An August brief from Human Rights Watch and Justice for Sisters, a Malaysian LGBTQ+ advocacy group, reports that the country’s government is sponsoring state-sanctioned retreats called “mukhayyam,” which are targeted at Muslim LGBTQ+ people. The retreats are reportedly aimed at “changing” the sexual orientation or gender identity of queer and trans individuals, similar to “pray the gay away” camps.
Over 1,700 people had been sent to mukhayyam by June 2021, per researchers’ estimates.
LGBTQ+ people interviewed for the report said the program was intended to convince them of the benefits of adopting a cisgender, heterosexual lifestyle. Emma, a trans woman, said that even though facilitators of the retreats had assured her that the goal wasn’t to change her identity, a local newspaper reportedly published her picture with other trans women subjected to conversion therapy.
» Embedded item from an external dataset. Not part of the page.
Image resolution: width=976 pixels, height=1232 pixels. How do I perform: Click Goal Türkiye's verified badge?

The headline read: “Trans Women Return to the Right Path.”
In a different instance, a trans woman recounted how a therapist had told her she needed to “reclaim her masculinity,” saying that she “had an identity crisis due to her mixed-race lineage.” She was allegedly advised to “experience sex with a sex worker to deal with her gender identity.”
Azim, a gay man who attended a 2017 retreat, said that facilitators engaged in fear-mongering tactics to encourage LGBTQ+ persons to rethink their identities.
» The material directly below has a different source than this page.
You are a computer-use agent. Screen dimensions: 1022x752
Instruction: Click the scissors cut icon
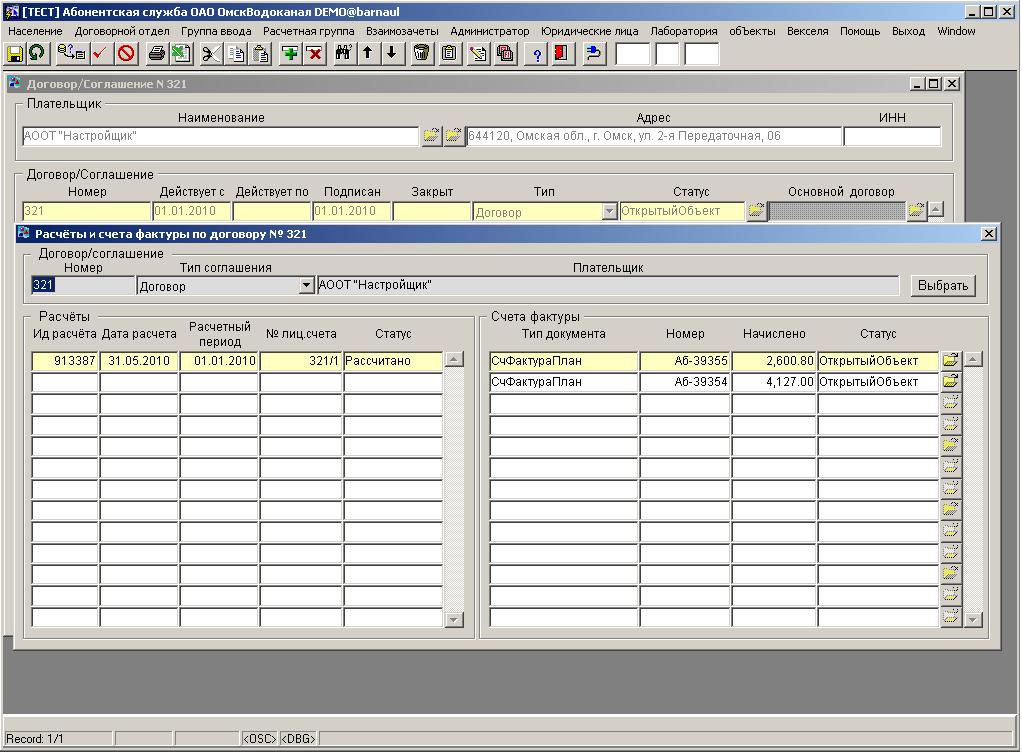tap(211, 54)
“To make us change, they reminded us about death,” he said. “They created a funeral-like atmosphere with incense. They asked us to think about our childhood and growing up, and also to think about death. They also had background sounds that were scary and horrible. It made people start to cry.”
After the program, Azim said he tried to change and dated a woman for months only to realize he was not romantically interested in women.
This isn’t the first time that Malaysia has been accused to furthering conversion therapy, a harmful, ineffective range of treatments that United Nations experts have likened to “torture.” In 2016, the country’s government reportedly released an app that promised to help LGBTQ+ persons “return to nature.” It was removed from the Google Play store in March after it attracted new attention when the Malaysian government’s Islamic development department shared it on Twitter.
In 2018, Universiti Sains Malaysia, one of Malaysia’s oldest government-funded universities, held a contest aimed at helping students with “disorders in sexual orientation return to their natural instincts,” according to NBC News. The contest, in which entrants created posters that were displayed on campus, was created by a student-led organization, but formally approved by the college.
In recent years, the government has also cracked down on events and programming designed to promote LGBTQ+ equality, including censoring pro-LGBTQ+ content in the media. After the Hollywood blockbusters Lightyear and Thor: Love and Thunder were banned in Malaysia for featuring queer themes, its deputy communications and multimedia minister, Zahidi Zainul Abidin, said the country would continue to prevent similar films from being screened in the future.
Authorities have also signalled that any individuals who broadcast LGBTQ+ content could face criminal penalties. Zahidi told parliamentarians that the government “would take severe action against individuals found promoting such elements,” as Variety previously reported.
LGBTQ+ people already face widespread legal and social persecution in Malaysia. Its
national penal code punishes acts of same-sex intercourse between men with a maximum of 20 years in prison, although laws criminalizing female intimacy are less clear. Muslim residents of the country, however, may be subject to additional penalties under local Shariah codes. In 2019, five men were caned, fined and imprisoned for four months for “attempting intercourse against the order of nature.”
LGBTQ+ advocates said the government’s conversion therapy program would only make the mistreatment queer and trans people experience even worse.
“The programs, while framed as compassionate, internalize societal and structural discrimination and foment self-hatred among LGBTQ+ and gender-diverse persons and hostility among the rest of the population,” said Thilaga Sulathireh, co-founder of Justice for Sisters, in a statement cited by the LGBTQ+ news outlet Gay Times.